## EXERCISE BRIEF
Rewrite the data as a Markdown table with the columns Row and Line, from the line containing "At what coordinates" through the end of the data, skipping blank lines. Leave the pictures out of the table.

(begin)

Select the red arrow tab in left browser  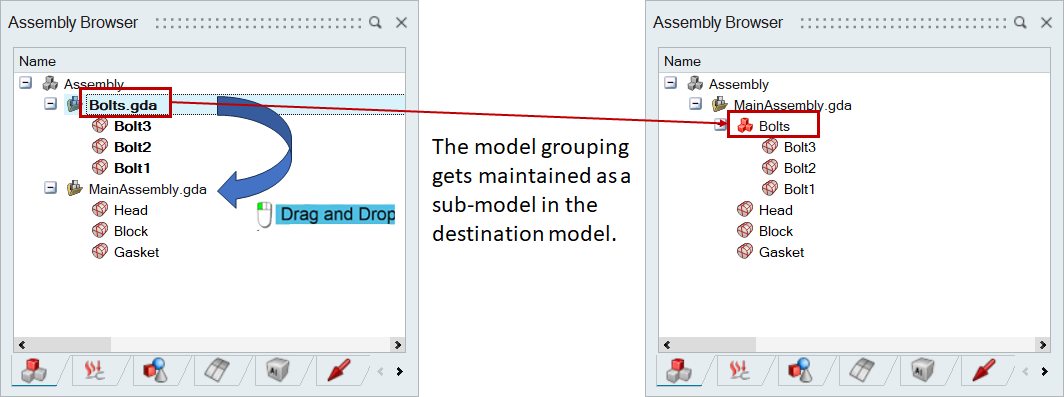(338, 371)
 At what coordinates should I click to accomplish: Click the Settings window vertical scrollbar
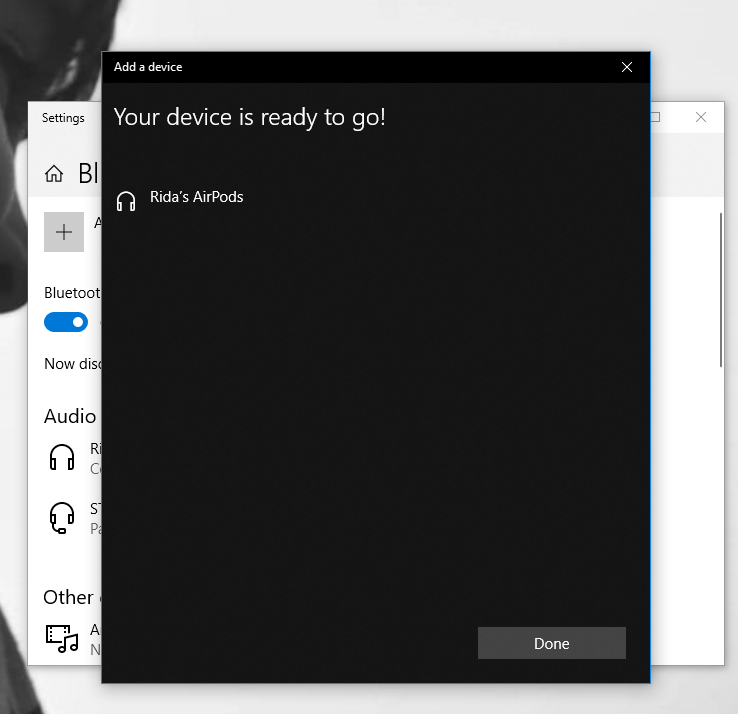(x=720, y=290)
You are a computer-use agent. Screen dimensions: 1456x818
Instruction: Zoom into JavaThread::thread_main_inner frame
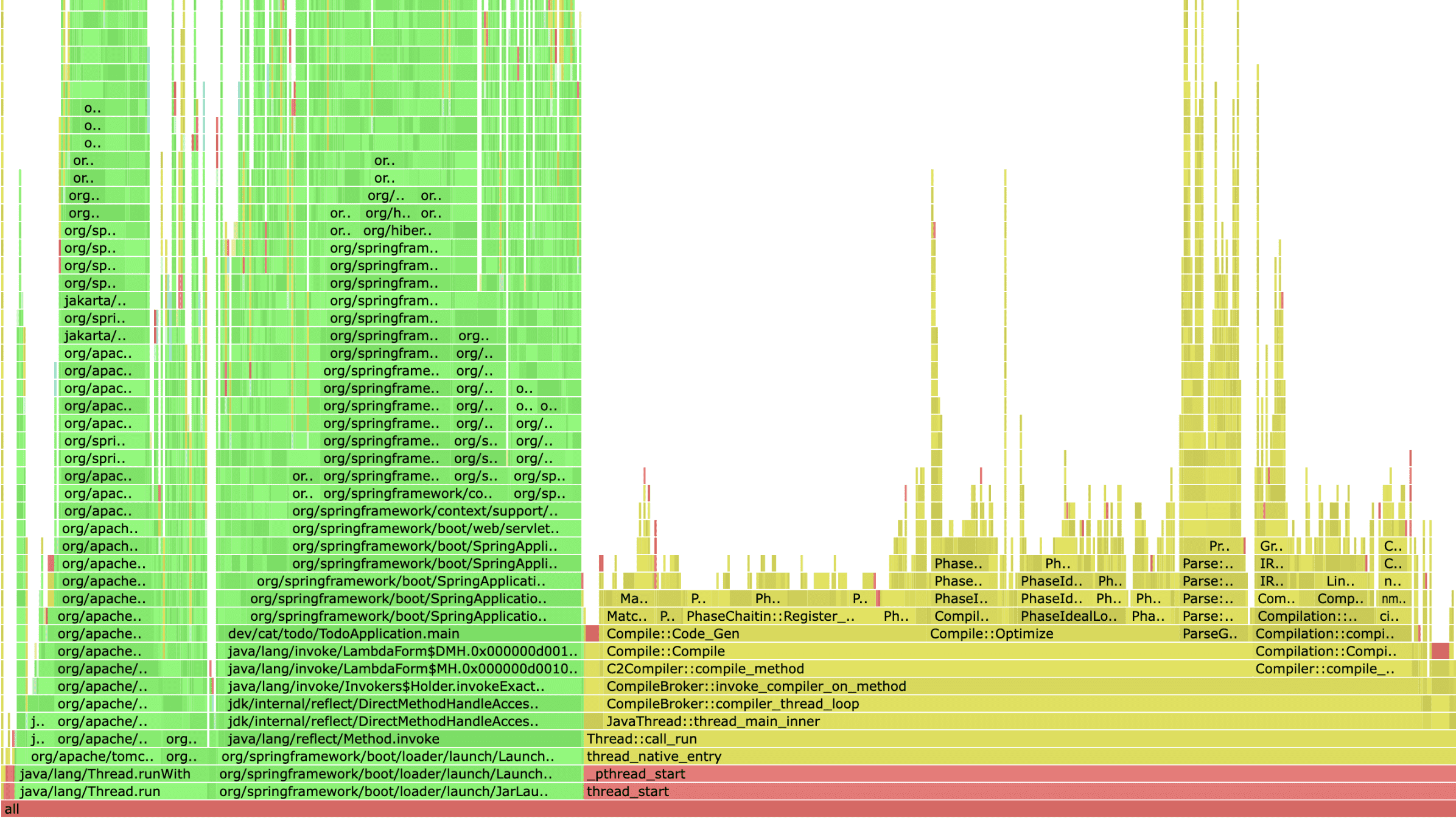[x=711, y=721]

(end)

## RESPONSE
| Row | Line |
|---|---|
| 1 |  At what coordinates should I click to accomplish: Click the Settings window vertical scrollbar |
| 2 | (x=720, y=290) |
| 3 | You are a computer-use agent. Screen dimensions: 1456x818 |
| 4 | Instruction: Zoom into JavaThread::thread_main_inner frame |
| 5 | [x=711, y=721] |